- [Aim]:
Copy out everything in the material below from the line containing "Where should I" down to the line containing "click(x=7, y=7)", both lines included, reproducing them character for character.

- [Extracted records]:

Begin

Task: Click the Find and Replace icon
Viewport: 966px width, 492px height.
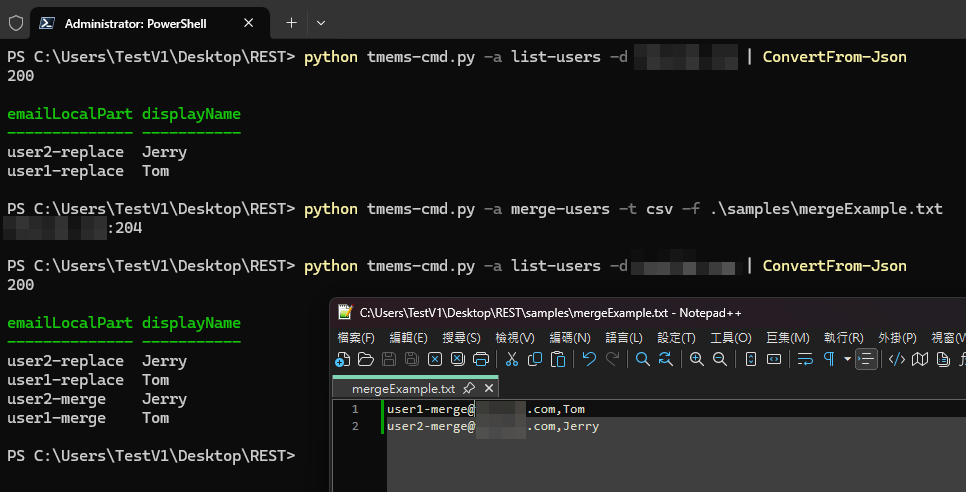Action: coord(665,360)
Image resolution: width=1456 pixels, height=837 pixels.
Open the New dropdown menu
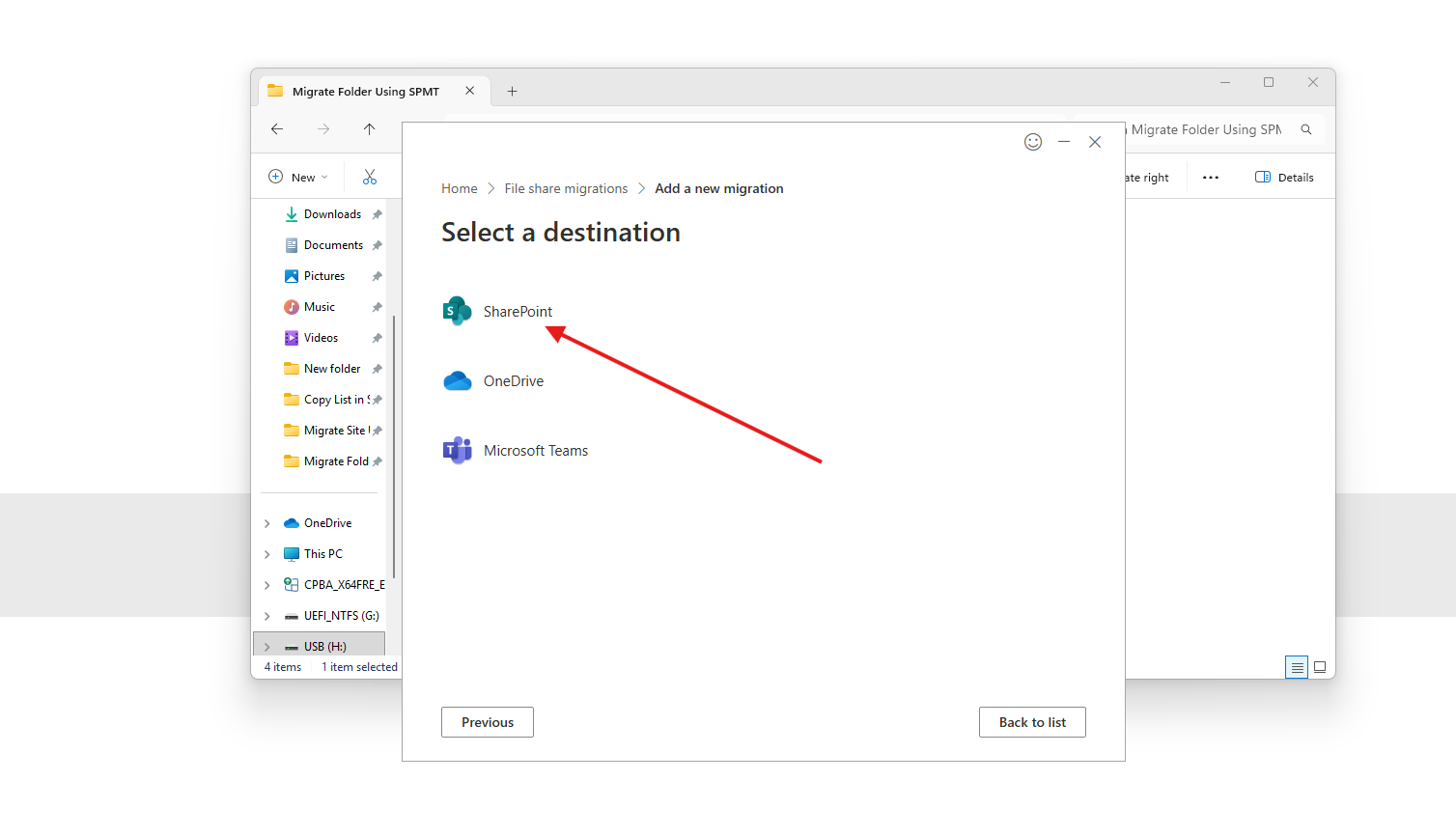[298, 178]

End
Begin

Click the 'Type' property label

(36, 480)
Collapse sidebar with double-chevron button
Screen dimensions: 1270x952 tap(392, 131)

End
Begin

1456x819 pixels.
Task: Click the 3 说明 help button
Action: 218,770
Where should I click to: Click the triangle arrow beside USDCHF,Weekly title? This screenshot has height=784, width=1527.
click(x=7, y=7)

End

- [Output of the exercise]:
Where should I click to: Click the triangle arrow beside USDCHF,Weekly title? This screenshot has height=784, width=1527.
click(x=7, y=7)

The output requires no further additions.